Within the courtyards of the Kremlin, Putin cuts a lonely figure, ever alone. Unlike his courtiers who, like their Western counterparts, try to be seen as often as they can, smiling with their wives, Putin’s spouse is an absence, practically never seen. It is widely believed in political circles that he no longer enjoys the refuge of a warm family. This makes Putin’s life oddly closer to Elizabeth I than the loving father Nicholas II. Whilst Obama, Medvedev or Cameron regularly attend conferences, rallies or hospital openings holding their wives hands, using them as electoral assets and simple support, Putin works in solitude. At his rallies, he is alone. At summits, he is alone. At the banquets, too.

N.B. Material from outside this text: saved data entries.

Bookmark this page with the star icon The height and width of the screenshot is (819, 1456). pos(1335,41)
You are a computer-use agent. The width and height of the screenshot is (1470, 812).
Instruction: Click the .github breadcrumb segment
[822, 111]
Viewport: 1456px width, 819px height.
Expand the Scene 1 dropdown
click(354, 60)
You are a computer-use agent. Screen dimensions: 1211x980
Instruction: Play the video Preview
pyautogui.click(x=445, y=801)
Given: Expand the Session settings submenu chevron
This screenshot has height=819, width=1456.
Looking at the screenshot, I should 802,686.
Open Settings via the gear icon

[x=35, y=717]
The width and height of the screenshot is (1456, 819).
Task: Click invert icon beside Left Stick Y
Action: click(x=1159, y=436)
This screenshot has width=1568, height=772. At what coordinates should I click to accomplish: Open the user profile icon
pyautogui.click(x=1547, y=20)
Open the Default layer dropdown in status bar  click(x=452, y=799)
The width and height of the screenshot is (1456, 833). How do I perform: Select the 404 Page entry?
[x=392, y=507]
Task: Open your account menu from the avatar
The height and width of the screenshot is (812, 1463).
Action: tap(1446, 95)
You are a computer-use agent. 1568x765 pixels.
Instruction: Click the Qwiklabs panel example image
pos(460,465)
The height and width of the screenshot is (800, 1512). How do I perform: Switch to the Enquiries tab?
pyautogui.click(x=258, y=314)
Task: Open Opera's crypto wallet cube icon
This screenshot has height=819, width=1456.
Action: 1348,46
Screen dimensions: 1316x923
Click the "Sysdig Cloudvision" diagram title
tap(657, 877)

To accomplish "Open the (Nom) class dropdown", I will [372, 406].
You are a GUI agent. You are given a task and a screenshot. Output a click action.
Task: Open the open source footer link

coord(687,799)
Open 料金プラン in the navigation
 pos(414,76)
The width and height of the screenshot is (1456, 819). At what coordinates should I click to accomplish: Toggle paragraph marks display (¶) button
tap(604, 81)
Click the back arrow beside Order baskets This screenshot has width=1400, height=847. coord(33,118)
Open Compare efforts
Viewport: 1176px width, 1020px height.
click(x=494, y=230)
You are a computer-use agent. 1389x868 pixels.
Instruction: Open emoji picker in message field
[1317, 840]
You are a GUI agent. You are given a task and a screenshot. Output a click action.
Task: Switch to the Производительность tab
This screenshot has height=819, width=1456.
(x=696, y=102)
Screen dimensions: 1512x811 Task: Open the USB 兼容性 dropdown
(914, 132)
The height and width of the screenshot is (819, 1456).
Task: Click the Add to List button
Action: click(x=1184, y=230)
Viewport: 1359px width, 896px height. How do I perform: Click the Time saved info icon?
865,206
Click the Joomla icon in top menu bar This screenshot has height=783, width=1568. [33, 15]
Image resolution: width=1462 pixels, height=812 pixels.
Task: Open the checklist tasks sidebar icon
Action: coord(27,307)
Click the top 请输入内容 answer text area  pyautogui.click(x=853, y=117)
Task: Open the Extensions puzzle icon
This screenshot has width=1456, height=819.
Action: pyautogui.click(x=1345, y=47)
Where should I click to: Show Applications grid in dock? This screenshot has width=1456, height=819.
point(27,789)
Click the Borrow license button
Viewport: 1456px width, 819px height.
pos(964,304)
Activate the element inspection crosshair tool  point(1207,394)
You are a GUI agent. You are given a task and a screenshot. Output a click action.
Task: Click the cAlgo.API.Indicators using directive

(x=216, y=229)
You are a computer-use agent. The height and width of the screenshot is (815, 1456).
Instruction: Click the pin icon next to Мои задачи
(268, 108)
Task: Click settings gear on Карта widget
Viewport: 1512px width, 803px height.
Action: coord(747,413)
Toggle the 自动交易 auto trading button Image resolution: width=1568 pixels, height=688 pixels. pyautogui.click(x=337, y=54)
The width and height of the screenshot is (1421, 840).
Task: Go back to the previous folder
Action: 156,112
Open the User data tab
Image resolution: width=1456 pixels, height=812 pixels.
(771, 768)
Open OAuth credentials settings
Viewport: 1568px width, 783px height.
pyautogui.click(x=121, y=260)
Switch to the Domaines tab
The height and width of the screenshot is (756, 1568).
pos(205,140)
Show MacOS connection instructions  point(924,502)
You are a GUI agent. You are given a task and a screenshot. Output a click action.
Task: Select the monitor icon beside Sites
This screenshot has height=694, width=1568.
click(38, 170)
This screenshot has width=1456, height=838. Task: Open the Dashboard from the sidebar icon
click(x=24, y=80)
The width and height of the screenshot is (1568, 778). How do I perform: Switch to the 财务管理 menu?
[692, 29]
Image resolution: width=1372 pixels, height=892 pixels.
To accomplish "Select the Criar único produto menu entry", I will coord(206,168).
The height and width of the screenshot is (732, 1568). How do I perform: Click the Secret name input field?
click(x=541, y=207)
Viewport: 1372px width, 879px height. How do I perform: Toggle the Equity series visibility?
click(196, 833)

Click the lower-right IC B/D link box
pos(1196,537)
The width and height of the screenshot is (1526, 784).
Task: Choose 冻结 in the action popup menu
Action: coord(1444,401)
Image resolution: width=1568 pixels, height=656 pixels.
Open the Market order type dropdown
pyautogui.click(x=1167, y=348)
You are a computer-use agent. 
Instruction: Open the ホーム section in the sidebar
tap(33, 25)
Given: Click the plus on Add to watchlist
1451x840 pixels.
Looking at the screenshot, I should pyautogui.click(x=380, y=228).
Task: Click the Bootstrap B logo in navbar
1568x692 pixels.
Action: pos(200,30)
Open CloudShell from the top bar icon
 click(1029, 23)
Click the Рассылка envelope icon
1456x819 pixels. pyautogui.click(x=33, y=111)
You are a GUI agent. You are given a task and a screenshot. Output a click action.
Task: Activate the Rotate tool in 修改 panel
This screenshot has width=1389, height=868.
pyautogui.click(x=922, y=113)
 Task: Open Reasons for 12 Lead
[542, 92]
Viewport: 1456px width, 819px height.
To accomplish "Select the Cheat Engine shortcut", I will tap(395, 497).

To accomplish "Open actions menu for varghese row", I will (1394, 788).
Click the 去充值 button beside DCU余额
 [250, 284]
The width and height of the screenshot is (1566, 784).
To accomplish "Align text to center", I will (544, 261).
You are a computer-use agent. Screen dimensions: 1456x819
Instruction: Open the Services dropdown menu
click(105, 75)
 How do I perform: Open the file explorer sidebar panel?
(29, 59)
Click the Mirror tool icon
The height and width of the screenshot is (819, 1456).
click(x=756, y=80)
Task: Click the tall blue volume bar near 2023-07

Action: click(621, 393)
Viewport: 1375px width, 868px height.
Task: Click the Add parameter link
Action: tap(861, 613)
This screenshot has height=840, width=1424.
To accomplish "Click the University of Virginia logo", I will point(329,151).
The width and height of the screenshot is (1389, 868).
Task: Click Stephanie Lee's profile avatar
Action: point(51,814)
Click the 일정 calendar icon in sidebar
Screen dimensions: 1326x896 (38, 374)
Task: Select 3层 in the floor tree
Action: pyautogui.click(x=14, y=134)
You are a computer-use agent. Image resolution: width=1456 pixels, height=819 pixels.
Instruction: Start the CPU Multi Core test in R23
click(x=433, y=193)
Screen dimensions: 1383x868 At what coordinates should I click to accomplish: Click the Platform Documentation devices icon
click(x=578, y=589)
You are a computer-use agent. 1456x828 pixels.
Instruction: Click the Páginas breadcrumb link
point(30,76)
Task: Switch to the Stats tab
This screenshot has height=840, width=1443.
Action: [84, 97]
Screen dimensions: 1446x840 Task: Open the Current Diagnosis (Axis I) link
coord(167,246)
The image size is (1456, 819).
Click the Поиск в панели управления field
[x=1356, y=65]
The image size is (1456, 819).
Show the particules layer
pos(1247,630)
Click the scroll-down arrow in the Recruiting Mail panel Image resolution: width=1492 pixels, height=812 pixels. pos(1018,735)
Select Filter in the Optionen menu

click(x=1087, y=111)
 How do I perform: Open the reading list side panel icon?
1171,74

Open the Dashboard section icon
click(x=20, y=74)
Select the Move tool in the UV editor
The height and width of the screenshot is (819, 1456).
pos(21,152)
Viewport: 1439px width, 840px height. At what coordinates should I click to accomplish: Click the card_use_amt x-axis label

There have been increasingly rare sightings of Putin with his wife Lyudmila. These included them filling out the 2010 census form together. She fidgets uncomfortably throughout, as if distressed by his presence. Many in Moscow believe she has been sent to live in a monastery. Rumours circulate that she has suffered a nervous breakdown. Putin’s daughters are absent from Moscow and their whereabouts guarded like a state secret. Journalists are too frightened to ask him at press conferences. Once, whilst answering questions with Silvio Berlusconi, a reporter from Moskovsky Korrespondent dared ask Putin if he had really left his wife to marry a twenty-four-year-old gymnast. His pleasure was not pronounced and Berlusconi started to make a machine-gunning gesture with his hands.34 Moskovsky Korrespondent was quickly closed down by its publisher. There are those who claim that Putin’s alleged relationship with the gymnast has resulted in a baby boy. With the mention that Putin may have a son, a shudder comes to anyone who thinks of the future.